Bu bakış açısından kısmen etkilenmiş olan dindar ve Batı düşmanı bir gence soruyoruz:
-Senin istediğin İslâmî rejimde yöneticiler seçimle işbaşına gelmeli mi?
—Evet, olabilir, saltanattan iyidir.
-Yöneticiler seçenler tarafından da denetlenmeli mi?
—Evet, iyi olur.
-Yönetici adayları partileşse ve bazıları iktidar, bazıları muhalefet olsa mahzuru var mı?
—Hayır, aksine faydası var, zira müsabaka ve murakabe iyidir.
-Muhalefetin iktidar olmaya çalışması ve bu maksatla propaganda yapması yanlış mı?
—Hayır, elbette çalışacak, yalana ve hileye başvurmuyorsa mesele yok.
-Medya siyasî bir araç/ortam halinde olsa ve halkı bilgilendirse nasıl olur?
—Yalan dolan yazmadıktan sonra faydalı olur.
-Bu dediklerimizin ayniyle vaki olduğu veya olacağı rejimin adı ne olsun?
—Adı demokrasi olmasın da ne olursa olsun!
Demek bu genç demokrasinin adı ile manasını birleştiremiyor. Demek demokrasiyi “ismiyle’’ değil müsemmasıyla (ismin işaret ettiği mana ile) tanımak lâzım ki o tanıma doğru tanıma olsun.
Demokrasinin ismine ve mânâsına karşı tutumu belirleyen en önemli faktör demokrasi pratiği.
Demokrasi pratiğini kiminle veya hangi dönemde görmüş isek o dönemin şartlarına ve o kişilerin özelliklerine boyanmış bir demokrasi algılıyoruz. Kararımız da bundan etkileniyor.
Meselâ Bediüzzaman, Münâzarât’ta da anlattığı üzere 1800’lerin sonlarında demokrasiyi (o zamanki adıyla hürriyet ve meşrûtiyet rejimini) önce o zamanki Batılılaşma taraftarları ile ve ‘’devlet/padişah düşmanları’’ ile tanımış. Bunların da etkisiyle kısa bir süre tereddüt etmiş. Ancak hemen ardından hürriyet fikrinin hakikatini ve demokrasinin muhalefeti meşrû eden ve insanı hakikî insan eden çekirdeğini görmüş. Kararını vermiş. Hürriyete adeta âşık olmuş.

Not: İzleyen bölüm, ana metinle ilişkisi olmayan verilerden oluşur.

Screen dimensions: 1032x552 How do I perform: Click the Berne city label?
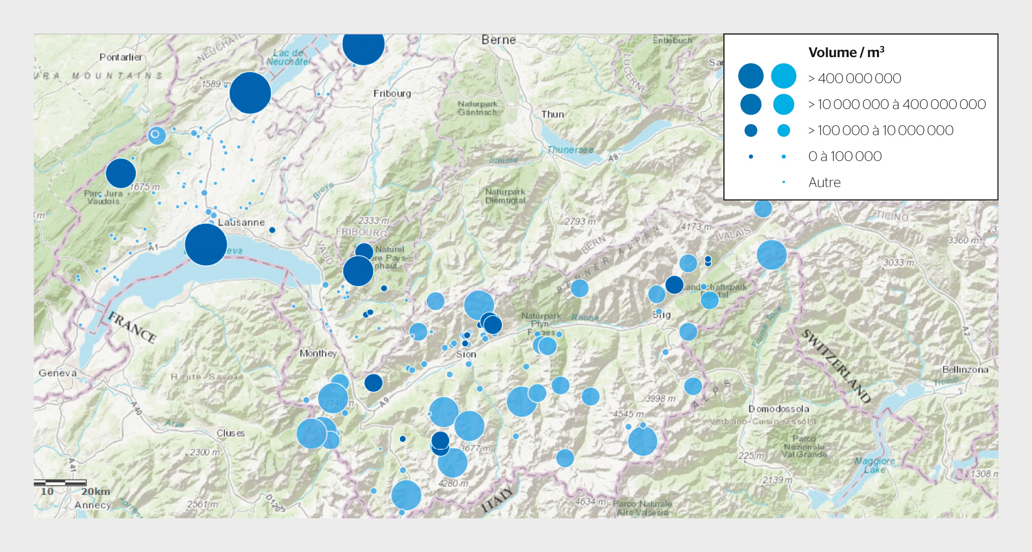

Meselâ Nurcular, demokrasiyi 1946’dan itibaren tanımışlar. Hürriyeti, bilhassa İslâm’a hizmet etmek isteyenlerin hürriyetini, Demokratların icraatlarında tatmışlar. Demokrasinin, güzel bir ideal olmaktan başka, doğru bir araç olduğunu da görmüşler ve böylece hürriyet talebi hususunda Üstadlarına sadâkatleri tatbikat ile de pekişmiş.
Meselâ bilhassa 1960’ların sonlarından itibaren, dinde hassas ve fakat akıl yürütme kapasitesi zayıf bir kısım dindarlara (bir isme göre İslâmcılara), Demokratların günahları gösterilmiş. Demokrasi ile ve hürriyet ile gelen bazı kötülükler ve yanlışlıklar abartılmış. Onlar da bu “görüntüye’’ adeta “takılmışlar’’ ve hürriyet ve demokrasi fikrinin hakikatini kaçırmışlar. Kelimenin Batı dillerine ait olması da iyi bir bahane olmuş. Sonuçta demokrasi düşmanı ve dahi demokrat düşmanı olmuşlar.
Demek demokrasiyi doğru tanımak için ismiyle değil mânâsı ile tanımak lâzım.